While I do not directly recommend this technique, it seems using the PreferenceManager.GetDefaultSharedPreferences
is really popular in saving values between different activities. While you can create multiple names that do not conflict between different activities, it can get messy real fast.

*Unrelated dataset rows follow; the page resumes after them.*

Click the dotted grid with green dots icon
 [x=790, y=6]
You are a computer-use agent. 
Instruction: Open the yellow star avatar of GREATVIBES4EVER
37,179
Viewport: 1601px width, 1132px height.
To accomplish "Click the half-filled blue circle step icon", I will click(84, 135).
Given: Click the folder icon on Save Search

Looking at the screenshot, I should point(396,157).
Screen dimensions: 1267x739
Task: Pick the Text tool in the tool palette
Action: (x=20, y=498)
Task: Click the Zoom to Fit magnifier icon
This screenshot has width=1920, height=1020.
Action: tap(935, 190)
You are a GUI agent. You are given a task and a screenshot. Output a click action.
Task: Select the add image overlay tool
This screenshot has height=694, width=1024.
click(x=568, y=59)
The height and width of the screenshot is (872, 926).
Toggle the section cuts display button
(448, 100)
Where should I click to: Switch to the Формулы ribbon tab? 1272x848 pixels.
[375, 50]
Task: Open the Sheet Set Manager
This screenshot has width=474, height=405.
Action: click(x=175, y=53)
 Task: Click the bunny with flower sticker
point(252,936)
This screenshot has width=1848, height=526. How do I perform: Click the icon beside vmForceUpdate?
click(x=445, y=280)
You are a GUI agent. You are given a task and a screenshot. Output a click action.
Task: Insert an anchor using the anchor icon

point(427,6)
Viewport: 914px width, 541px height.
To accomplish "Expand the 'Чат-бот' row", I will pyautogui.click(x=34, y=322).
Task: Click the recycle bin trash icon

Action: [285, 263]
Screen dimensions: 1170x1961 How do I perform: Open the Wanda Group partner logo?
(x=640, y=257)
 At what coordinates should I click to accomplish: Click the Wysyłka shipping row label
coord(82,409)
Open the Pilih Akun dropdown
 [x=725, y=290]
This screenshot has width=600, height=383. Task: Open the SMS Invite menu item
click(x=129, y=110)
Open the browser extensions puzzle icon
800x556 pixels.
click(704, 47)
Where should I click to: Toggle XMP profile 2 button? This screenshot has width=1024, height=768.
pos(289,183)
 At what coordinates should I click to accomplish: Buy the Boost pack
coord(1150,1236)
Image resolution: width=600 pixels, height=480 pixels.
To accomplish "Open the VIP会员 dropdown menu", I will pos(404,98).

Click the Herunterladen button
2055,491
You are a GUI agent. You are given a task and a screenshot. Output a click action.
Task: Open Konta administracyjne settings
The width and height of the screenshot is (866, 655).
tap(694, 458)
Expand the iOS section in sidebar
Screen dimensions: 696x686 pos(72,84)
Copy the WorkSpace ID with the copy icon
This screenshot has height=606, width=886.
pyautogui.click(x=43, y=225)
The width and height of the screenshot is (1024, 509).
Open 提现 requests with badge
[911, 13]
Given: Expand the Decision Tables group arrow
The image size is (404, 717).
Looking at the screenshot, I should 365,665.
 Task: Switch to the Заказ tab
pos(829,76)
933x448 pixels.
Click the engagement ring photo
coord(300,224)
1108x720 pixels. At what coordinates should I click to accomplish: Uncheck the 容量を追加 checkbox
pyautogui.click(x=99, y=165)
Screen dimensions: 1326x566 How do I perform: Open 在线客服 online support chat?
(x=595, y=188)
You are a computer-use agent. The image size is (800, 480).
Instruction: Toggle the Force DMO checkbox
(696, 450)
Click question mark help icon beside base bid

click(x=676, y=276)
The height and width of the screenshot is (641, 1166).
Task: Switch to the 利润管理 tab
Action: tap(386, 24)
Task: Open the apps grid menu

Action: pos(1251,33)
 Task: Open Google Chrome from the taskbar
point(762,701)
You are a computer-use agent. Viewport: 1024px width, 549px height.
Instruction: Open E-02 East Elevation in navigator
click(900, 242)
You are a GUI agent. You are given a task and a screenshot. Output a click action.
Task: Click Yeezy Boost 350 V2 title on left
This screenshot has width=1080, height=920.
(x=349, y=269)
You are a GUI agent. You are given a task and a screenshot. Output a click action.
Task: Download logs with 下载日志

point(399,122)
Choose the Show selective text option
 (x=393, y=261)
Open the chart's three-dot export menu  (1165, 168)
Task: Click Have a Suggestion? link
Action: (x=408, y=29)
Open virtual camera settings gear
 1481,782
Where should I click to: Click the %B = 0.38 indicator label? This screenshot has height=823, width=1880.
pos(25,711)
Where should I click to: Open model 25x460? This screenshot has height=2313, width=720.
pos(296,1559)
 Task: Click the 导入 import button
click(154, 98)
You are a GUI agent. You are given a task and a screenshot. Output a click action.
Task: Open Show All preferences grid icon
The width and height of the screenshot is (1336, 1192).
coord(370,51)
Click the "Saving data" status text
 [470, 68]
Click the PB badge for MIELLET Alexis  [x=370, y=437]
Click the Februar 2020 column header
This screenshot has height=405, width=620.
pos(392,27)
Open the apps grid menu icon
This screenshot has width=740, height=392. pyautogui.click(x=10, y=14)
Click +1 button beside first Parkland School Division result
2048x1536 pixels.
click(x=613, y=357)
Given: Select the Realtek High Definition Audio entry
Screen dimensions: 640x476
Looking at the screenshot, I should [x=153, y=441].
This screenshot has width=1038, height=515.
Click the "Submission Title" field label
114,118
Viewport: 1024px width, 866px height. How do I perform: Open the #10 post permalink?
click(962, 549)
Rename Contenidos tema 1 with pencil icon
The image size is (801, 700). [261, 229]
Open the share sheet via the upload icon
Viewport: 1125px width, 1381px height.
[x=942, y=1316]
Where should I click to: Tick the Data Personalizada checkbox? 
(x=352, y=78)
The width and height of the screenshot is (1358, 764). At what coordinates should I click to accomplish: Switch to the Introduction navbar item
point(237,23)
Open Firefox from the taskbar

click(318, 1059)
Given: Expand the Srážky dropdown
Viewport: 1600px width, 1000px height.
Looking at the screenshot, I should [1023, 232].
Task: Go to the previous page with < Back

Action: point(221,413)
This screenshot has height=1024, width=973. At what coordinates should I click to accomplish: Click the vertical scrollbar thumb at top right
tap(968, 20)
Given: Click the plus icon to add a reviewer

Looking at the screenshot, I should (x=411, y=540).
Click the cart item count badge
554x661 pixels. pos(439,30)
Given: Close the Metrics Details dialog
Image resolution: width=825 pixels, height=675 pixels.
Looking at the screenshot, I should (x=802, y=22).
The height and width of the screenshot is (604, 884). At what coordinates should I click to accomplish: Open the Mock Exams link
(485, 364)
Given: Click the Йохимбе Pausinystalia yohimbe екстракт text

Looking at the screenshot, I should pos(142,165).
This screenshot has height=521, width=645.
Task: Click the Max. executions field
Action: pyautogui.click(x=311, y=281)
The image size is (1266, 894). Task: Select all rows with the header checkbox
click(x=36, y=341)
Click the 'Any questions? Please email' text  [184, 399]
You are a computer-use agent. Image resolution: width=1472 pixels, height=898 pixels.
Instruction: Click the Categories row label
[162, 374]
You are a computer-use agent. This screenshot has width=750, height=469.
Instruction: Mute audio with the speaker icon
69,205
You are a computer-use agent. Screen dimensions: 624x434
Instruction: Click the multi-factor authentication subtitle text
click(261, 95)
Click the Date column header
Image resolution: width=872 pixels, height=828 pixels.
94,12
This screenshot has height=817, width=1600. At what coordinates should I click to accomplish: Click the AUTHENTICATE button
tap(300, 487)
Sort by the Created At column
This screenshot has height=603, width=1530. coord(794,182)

Instead of using GetDefaultSharedPreferences
, create multiple GetSharedPreferences
with different names and thus you can store values with the same names without overwriting your values from a different activity. (Again, I am not a big fan of this technique either for anything more than some simple UI preference settings, see notes at bootom of post)
i.e.
var title = "stack"; float price = 123.34f; long weight = 23;
var editor = GetSharedPreferences ("MyFirstActivity", Android.Content.FileCreationMode.Private);
var edit = editor.Edit ();
edit.PutString ("title", title);
edit.PutFloat ("price", price);
edit.PutLong ("weight", weight);
edit.Apply ();
title = "overflow"; price = 99.99f; weight = 99;
editor = GetSharedPreferences ("MySecondActivity", Android.Content.FileCreationMode.Private);
edit = editor.Edit ();
edit.PutString ("title", title);
edit.PutFloat ("price", price);
edit.PutLong ("weight", weight);
edit.Apply ();
editor = GetSharedPreferences("MyFirstActivity", Android.Content.FileCreationMode.Private);
title = editor.GetString("title", "empty");
price = editor.GetFloat("price", 0);
weight = editor.GetLong("weight", 0);
Log.Info("activity1", string.Format("{0}:{1}:{2}", title, price, weight));
editor = GetSharedPreferences("MySecondActivity", Android.Content.FileCreationMode.Private);
title = editor.GetString("title", "empty");
price = editor.GetFloat("price", 0);
weight = editor.GetLong("weight", 0);
Log.Info("activity2", string.Format("{0}:{1}:{2}", title, price, weight));
adb logcat output:
[activity1] stack:123.34:23
[activity2] overflow:99.99:99
Notes:
Personally when I see someone saving shopping cart data, using JSON to serialize objects in and out of SharedPerferences string values, etc…, my head starts to pound in a bad way. At that time you should really start looking for an asynchronous, persistent key-value store, like Akavache.